In [1]:
# Importing necessary libraries for data manipulation and analysis
import pandas as pd # For dataframes and data manipulation
import numpy as np  # For numerical operations
import matplotlib.pyplot as plt  # For data visualization
import seaborn as sns # For enhanced data visualization

# Importing Natural Language Toolkit (NLTK) components for text processing
from nltk.corpus import stopwords # For common stopwords
from nltk.tokenize import word_tokenize # For splitting text into words (tokens)
from nltk.stem import WordNetLemmatizer # For reducing words to their base/dictionary form
from nltk.stem import PorterStemmer # For reducing words to their root form (more aggressive than lemmatization)
import string # For string operations and punctuation characters

# Importing scikit-learn components for machine learning
from sklearn.feature_extraction.text import TfidfVectorizer  # For converting text to TF-IDF features
from sklearn.model_selection import train_test_split # For splitting data into train/test sets
from sklearn.linear_model import LogisticRegression  # For logistic regression classifier
from sklearn.metrics import classification_report, confusion_matrix, accuracy_score # For model evaluation

# Importing NLTK and downloading necessary datasets/models
import nltk
nltk.download('punkt') # Downloading the Punkt tokenizer models
nltk.download('stopwords') # Downloading common stopwords list
nltk.download('wordnet') #download the WordNet lexical database.


[nltk_data] Downloading package punkt to
[nltk_data]     C:\Users\mamat\AppData\Roaming\nltk_data...
[nltk_data]   Package punkt is already up-to-date!
[nltk_data] Downloading package stopwords to
[nltk_data]     C:\Users\mamat\AppData\Roaming\nltk_data...
[nltk_data]   Package stopwords is already up-to-date!
[nltk_data] Downloading package wordnet to
[nltk_data]     C:\Users\mamat\AppData\Roaming\nltk_data...
[nltk_data]   Package wordnet is already up-to-date!


True

In [2]:
# Read the CSV file from the specified file path into a pandas DataFrame
# The file is a zipped CSV containing product reviews from kraggle

df = pd.read_csv('C:/Users/mamat/Downloads/Reviews.csv.zip')

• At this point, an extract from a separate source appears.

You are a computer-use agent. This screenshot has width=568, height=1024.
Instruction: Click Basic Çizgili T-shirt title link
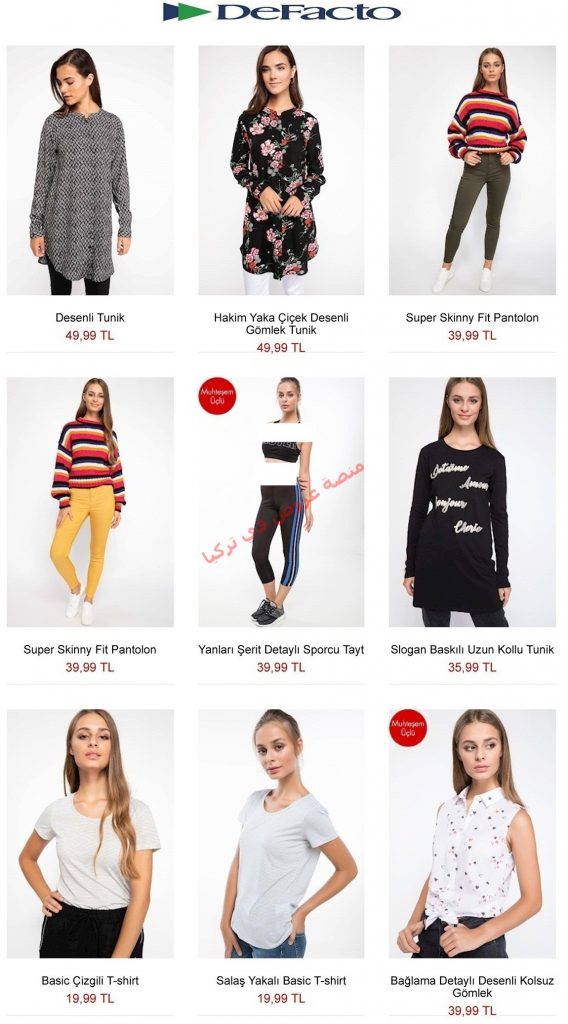90,981
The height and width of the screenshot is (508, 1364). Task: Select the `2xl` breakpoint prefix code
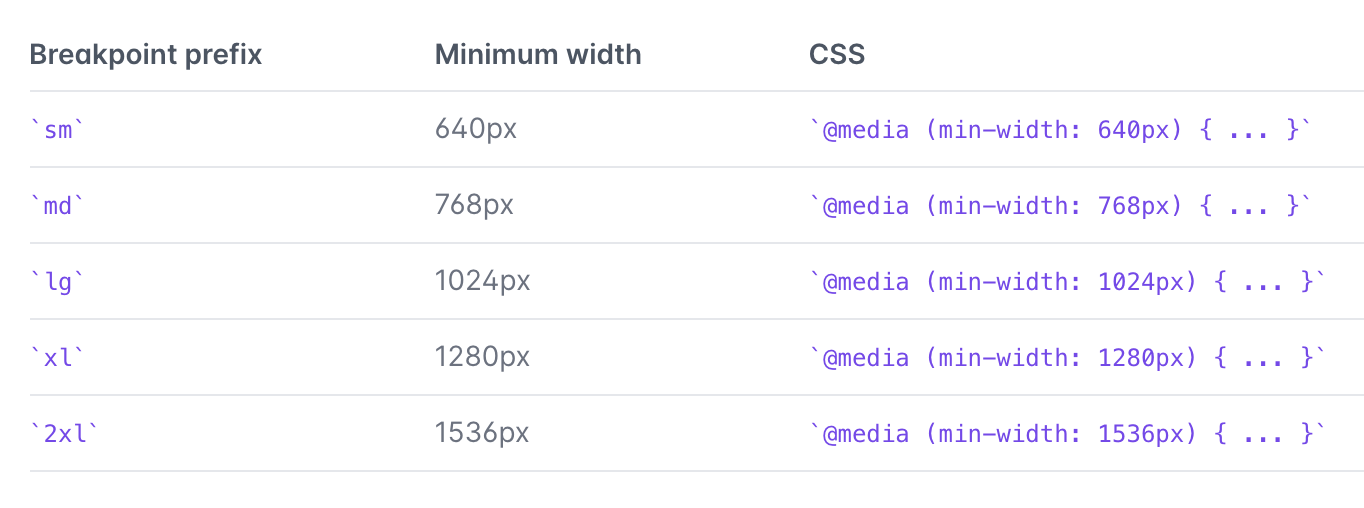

print(f"Dataset shape: {df.shape}") # Print the shape (dimensions) of the DataFrame

df.head() # Display the first 5 rows of the DataFrame 

Dataset shape: (568454, 10)


Unnamed: 0,Id,ProductId,UserId,ProfileName,HelpfulnessNumerator,HelpfulnessDenominator,Score,Time,Summary,Text
0,1,B001E4KFG0,A3SGXH7AUHU8GW,delmartian,1,1,5,1303862400,Good Quality Dog Food,I have bought several of the Vitality canned d...
1,2,B00813GRG4,A1D87F6ZCVE5NK,dll pa,0,0,1,1346976000,Not as Advertised,Product arrived labeled as Jumbo Salted Peanut...
2,3,B000LQOCH0,ABXLMWJIXXAIN,"Natalia Corres ""Natalia Corres""",1,1,4,1219017600,"""Delight"" says it all",This is a confection that has been around a fe...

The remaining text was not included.